[[ DATA EXTRACT, beginning ]]
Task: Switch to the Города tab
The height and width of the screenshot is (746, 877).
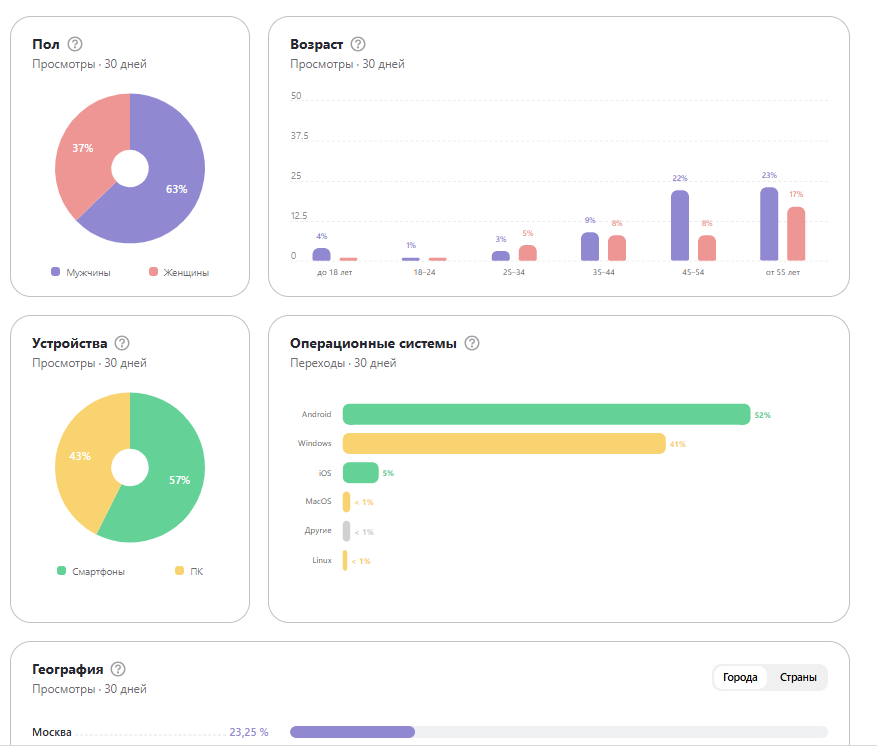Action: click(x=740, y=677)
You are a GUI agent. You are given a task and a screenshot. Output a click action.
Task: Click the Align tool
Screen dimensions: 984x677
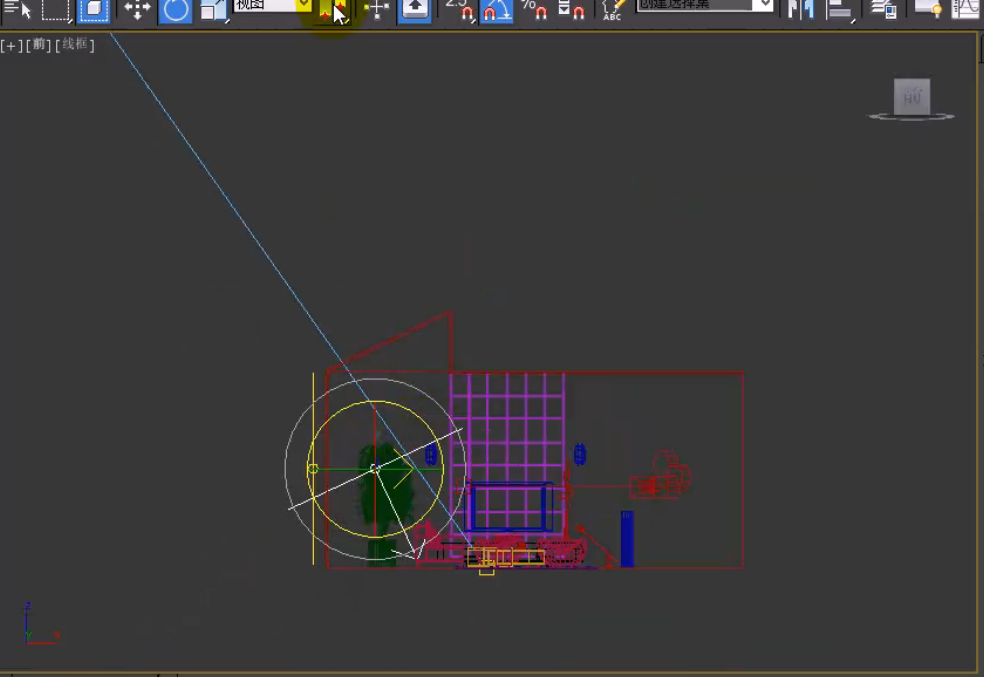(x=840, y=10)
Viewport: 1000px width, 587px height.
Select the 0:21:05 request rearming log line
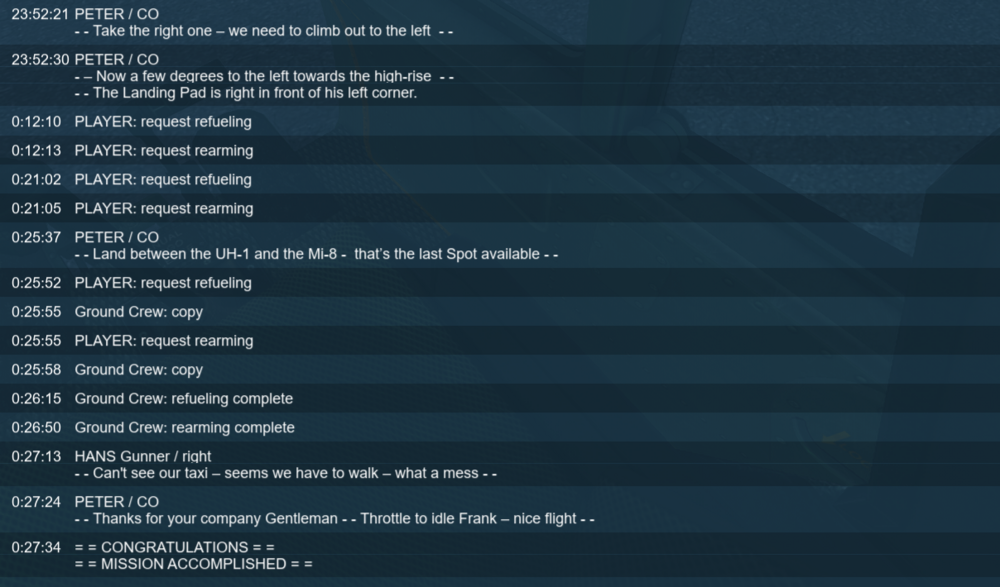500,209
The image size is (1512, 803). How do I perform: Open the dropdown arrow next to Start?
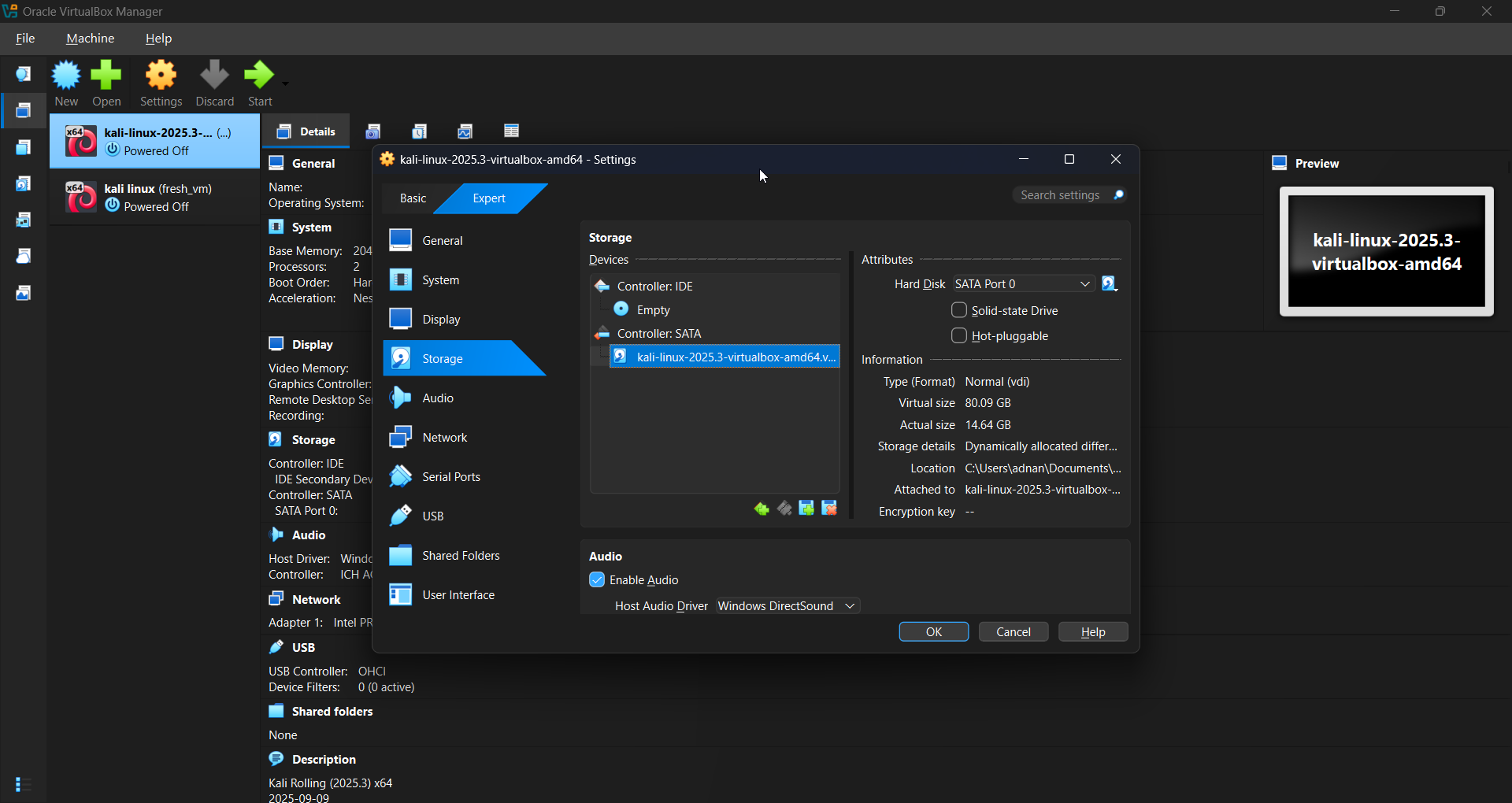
[[ DATA EXTRACT, end ]]
**REQUIREMENT:** Beginning with the line that holds "Select the 0:21:05 request rearming log line", return each line through the end of the records above exactly. Do not include pictures.

**THE COMPLETED TASK:**
Select the 0:21:05 request rearming log line
500,209
The image size is (1512, 803). How do I perform: Open the dropdown arrow next to Start?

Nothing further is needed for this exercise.